* DATA RECORDS *
^^^^^^^^
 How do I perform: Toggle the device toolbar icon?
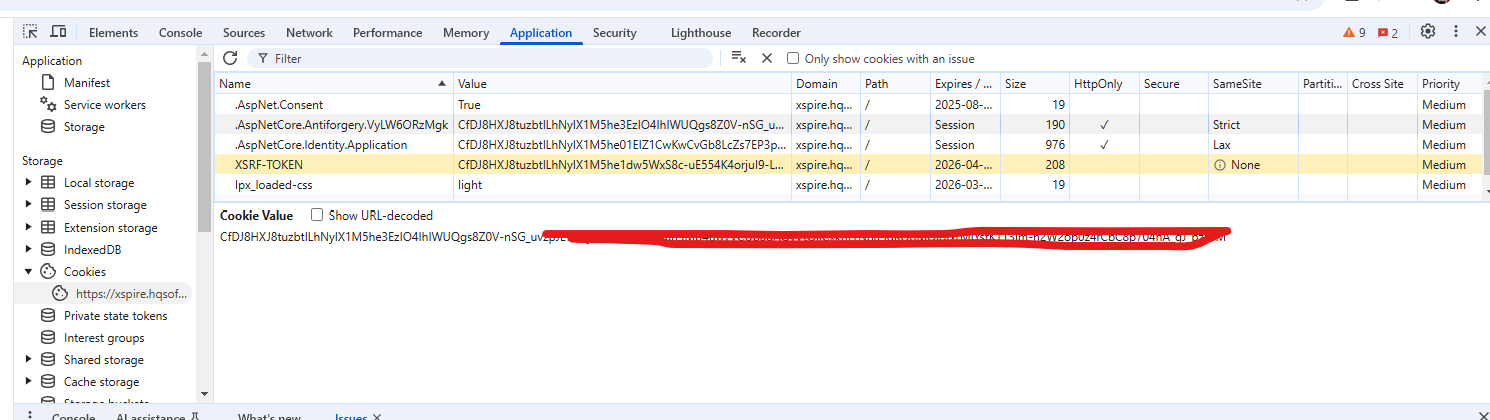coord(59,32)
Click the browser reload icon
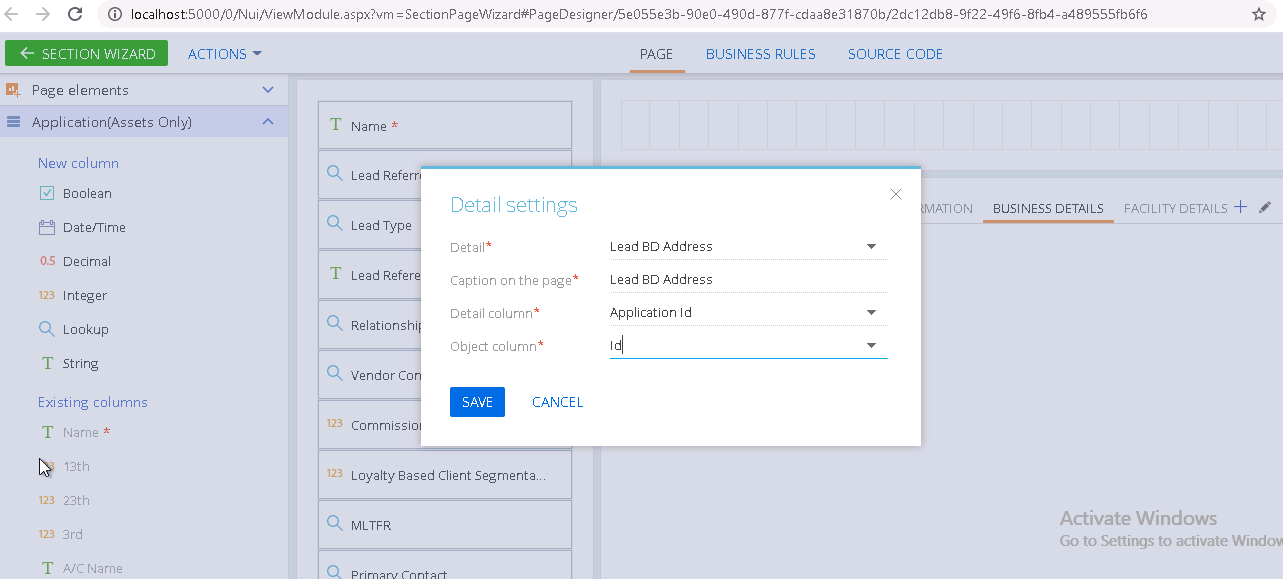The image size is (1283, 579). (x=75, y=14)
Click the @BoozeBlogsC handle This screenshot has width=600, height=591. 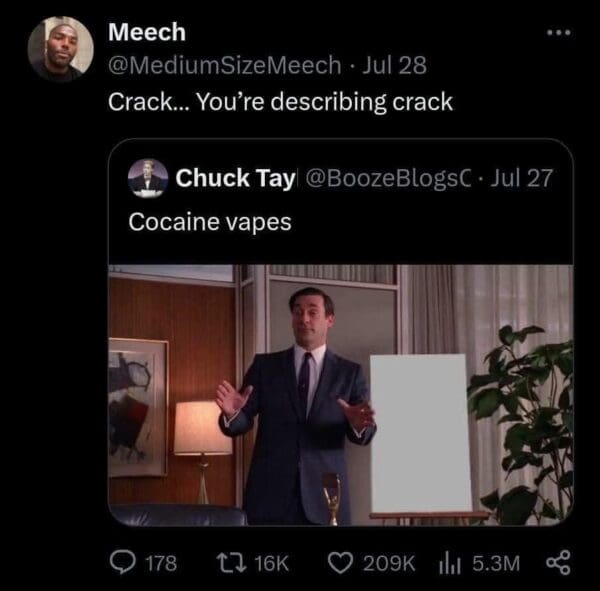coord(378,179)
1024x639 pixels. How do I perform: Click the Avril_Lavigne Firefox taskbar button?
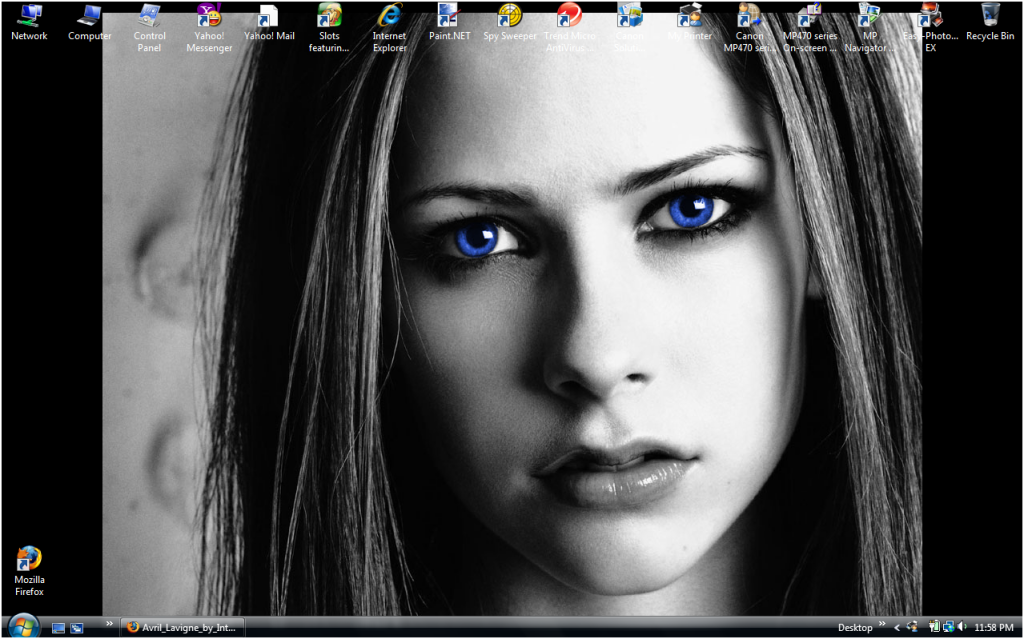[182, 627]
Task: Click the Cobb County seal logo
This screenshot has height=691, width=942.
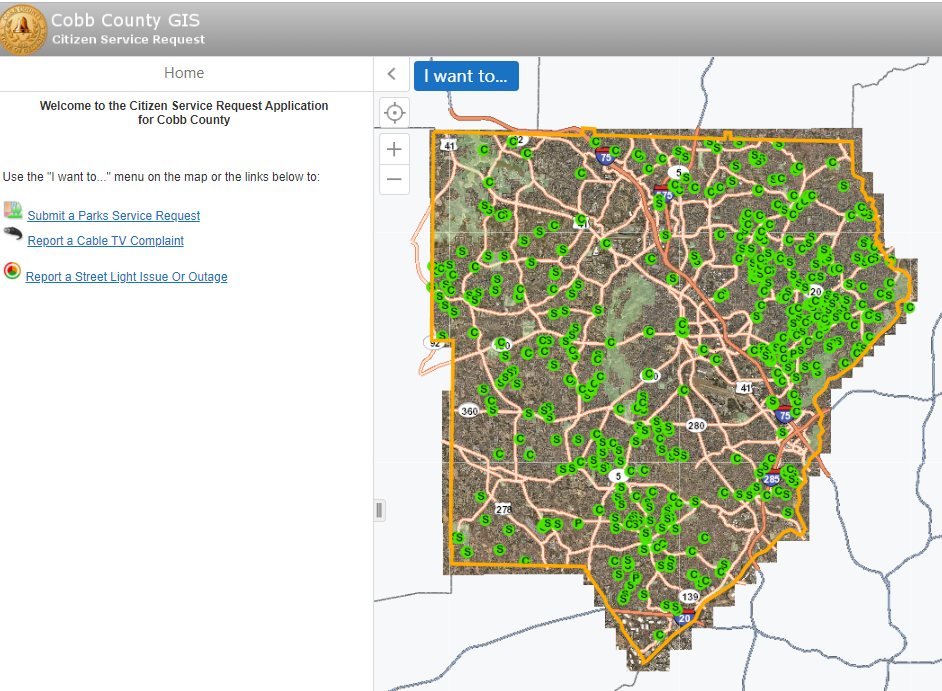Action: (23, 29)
^^^^^^^^
* EXERCISE DESCRIPTION *
Leave out every picture, and repeat word for word only the lines from the one holding "Task: Click the Cobb County seal logo" through the end of the entries above, both ends included.

* RESULT OF THIS EXERCISE *
Task: Click the Cobb County seal logo
This screenshot has height=691, width=942.
Action: (23, 29)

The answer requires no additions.